The hardest parts are quick dips where the trail goes from descent to very steep up. If the path is smooth you can attempt to roll the up with momentum. Take the drop fast and hope you have enough speed to pull you most of the way up the hill in big gear (higher speed). You may need to stand and mash completed it. Or when it is really hard there might be turn at the bottom killing all your momentum. In these cases you need drop gears early and may over spin some parts have enough to make it over the top. I have also down shifted cogs in the back and pedaled a few turns while riding the brakes just to change gears to be ready for the climb out. If you need to put power down you rather not be having the derailuers trying to change gears as that increases the risk of breaking stuff.

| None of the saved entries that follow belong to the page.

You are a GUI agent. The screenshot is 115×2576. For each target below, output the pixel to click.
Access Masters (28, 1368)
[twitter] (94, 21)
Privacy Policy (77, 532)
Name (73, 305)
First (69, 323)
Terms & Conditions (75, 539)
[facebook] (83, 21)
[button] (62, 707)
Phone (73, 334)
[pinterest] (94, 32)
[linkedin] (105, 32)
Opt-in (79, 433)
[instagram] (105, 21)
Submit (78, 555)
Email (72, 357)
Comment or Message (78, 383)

You want to already be in the right gear.
 
The hardest parts are quick dips where the trail goes from descent to very steep up. If the path is smooth you can attempt to roll the up with momentum. Take the drop fast and hope you have enough speed to pull you most of the way up the hill in big gear (higher speed). You may need to stand and mash completed it. Or when it is really hard there might be turn at the bottom killing all your momentum. In these cases you need drop gears early and may over spin some parts have enough to make it over the top. I have also down shifted cogs in the back and pedaled a few turns while riding the brakes just to change gears to be ready for the climb out. If you need to put power down you rather not be having the derailuers trying to change gears as that increases the risk of breaking stuff. You want to already be in the right gear.
Great info in this thread. This last one in particular is interesting because one of the local trails I ride is exactly as this. I practically need to spin on the steep and pretty short uphills and then don't really have time to switch gears going down, but had I I might have been able to make it up the other hill.

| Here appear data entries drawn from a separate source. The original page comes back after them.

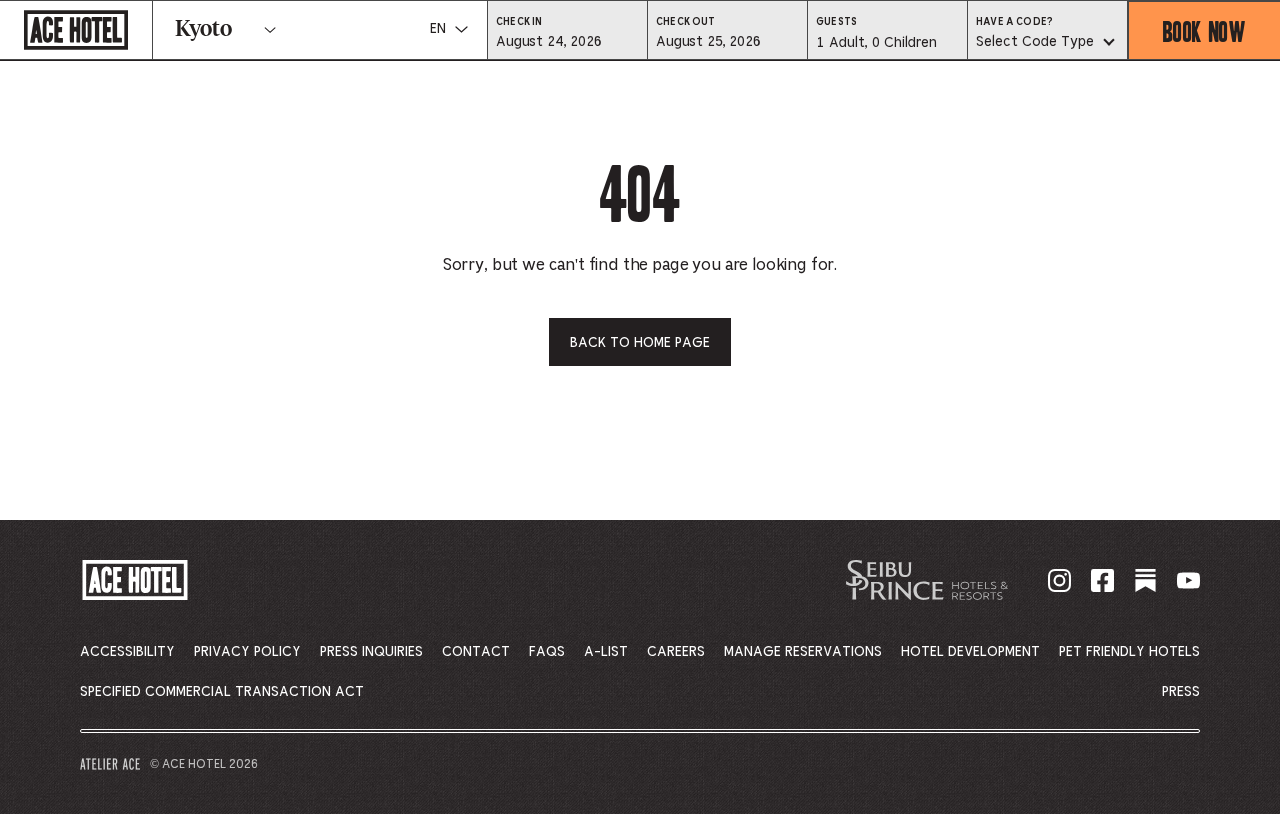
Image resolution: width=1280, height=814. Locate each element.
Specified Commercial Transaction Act (222, 692)
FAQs (547, 652)
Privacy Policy (247, 652)
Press (1181, 692)
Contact (476, 652)
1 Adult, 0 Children (876, 48)
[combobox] (1047, 43)
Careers (676, 652)
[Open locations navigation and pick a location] (270, 30)
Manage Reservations (803, 652)
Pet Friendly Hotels (1129, 652)
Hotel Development (970, 652)
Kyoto (203, 30)
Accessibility (127, 652)
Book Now (1204, 30)
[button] (567, 41)
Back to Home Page (640, 343)
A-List (606, 652)
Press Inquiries (371, 652)
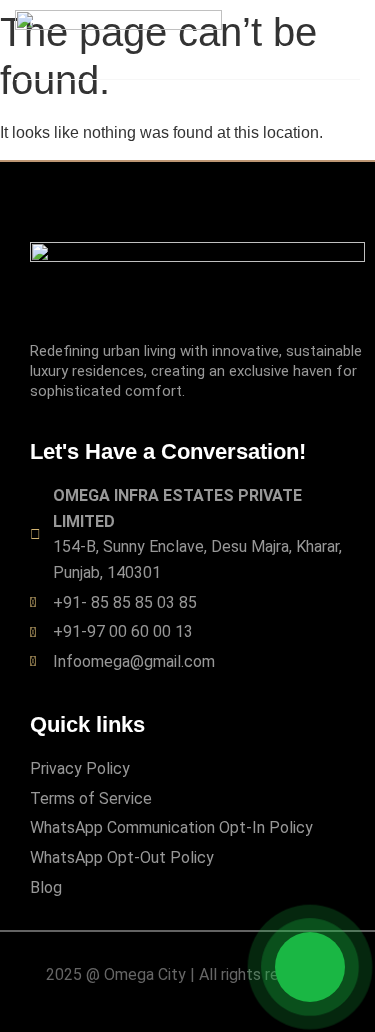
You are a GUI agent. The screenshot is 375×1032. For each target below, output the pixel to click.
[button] (344, 34)
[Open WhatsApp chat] (310, 967)
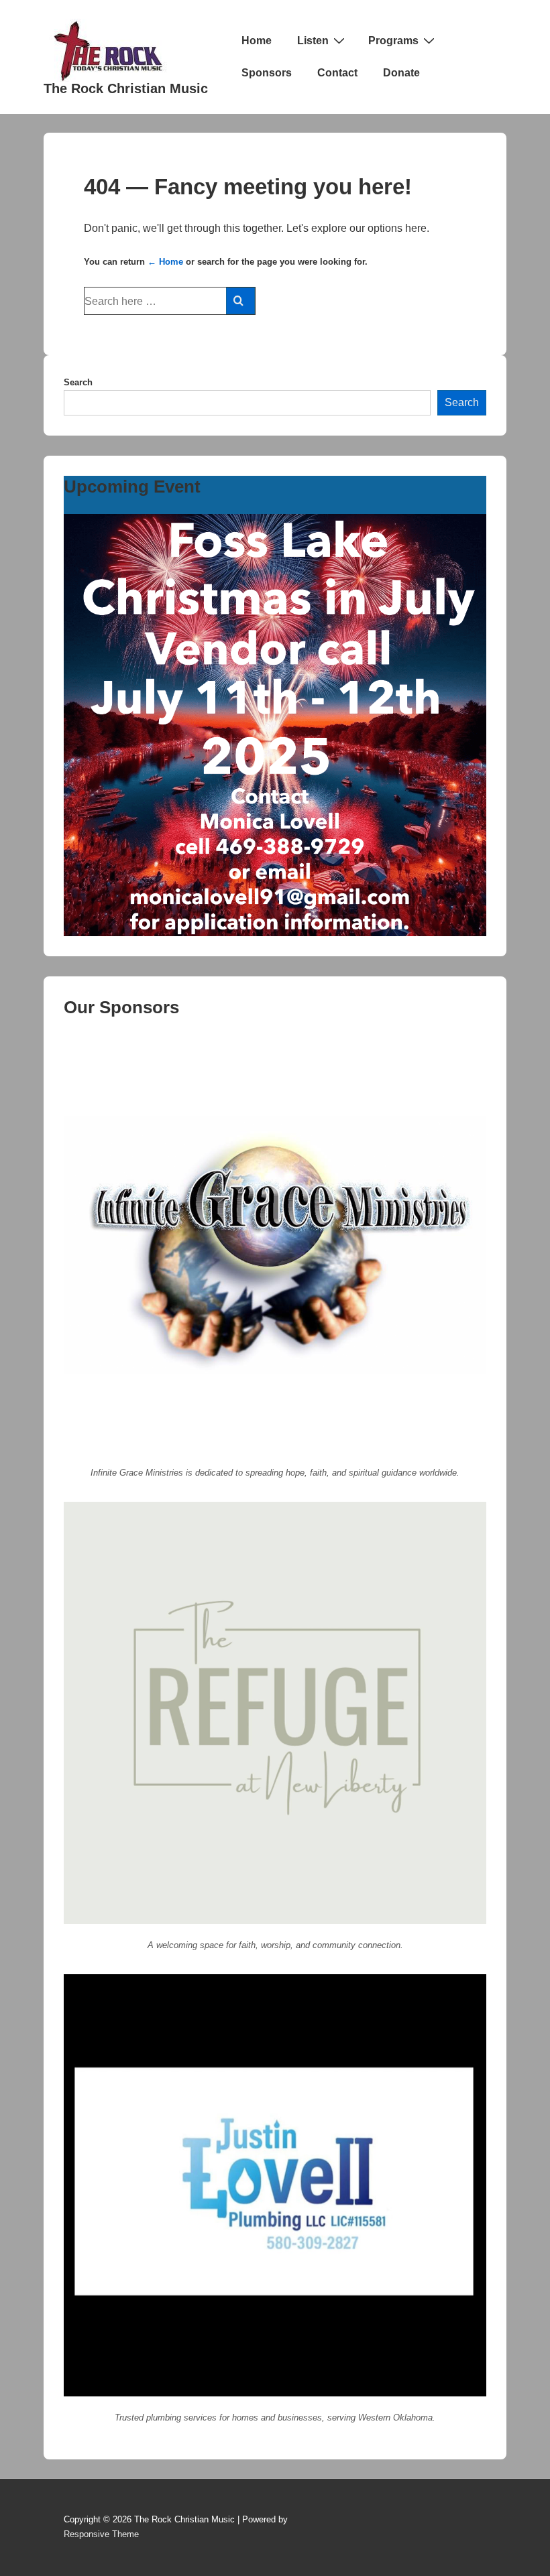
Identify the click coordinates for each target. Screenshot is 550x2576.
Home (256, 40)
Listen (313, 40)
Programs (393, 40)
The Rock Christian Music (126, 88)
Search (78, 382)
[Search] (240, 300)
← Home (165, 262)
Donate (401, 72)
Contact (337, 72)
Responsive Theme (101, 2534)
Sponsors (266, 72)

Either way I have yet to find a way to make it completely smooth lol.
 
I was wondering if there are particular situations when you're better off switching the front or rear gears to change speed? I normally change the front gear speed when I want a big speed change rapidly such as if I'm on flat pavement and a sudden steep hill appears, and change the rear gear for more subtle changes like a slight change in the path's inclination.

Am I using them right?

Thanks
Yup Pretty close shifting the front ring early to get into the right range...then trimming with the RD...

Of course on the other hand...

if you have a steep short gully to deal with...

I put it in the big ring and small on the rear and blast down has fast as I can...then on the up hill I grab a handful of RD to get to lower and lower gears...

No time to reliabley shift the front...Anyway I end up cross chained and able to clean the section....most I ride with can't get it clean, cause they either drop the chain trying to get into a lower front ring....or havn't blasted down fast enough to get up the other side.
 
Instead of focusing on putting power down between the ups and downs, shift into second and focus on lowering your center of gravity and picking the right line. You can start at a higher gear in the rear if you'd like, just be careful about peeling off gears. The only time I hammer a downhill in third is if it's a non-technical section and I know the next hill is short and steep. If you do that, attack early and mash the pedals. Select the right gear in the back and peel off as you get closer to cresting the hill and lose momentum.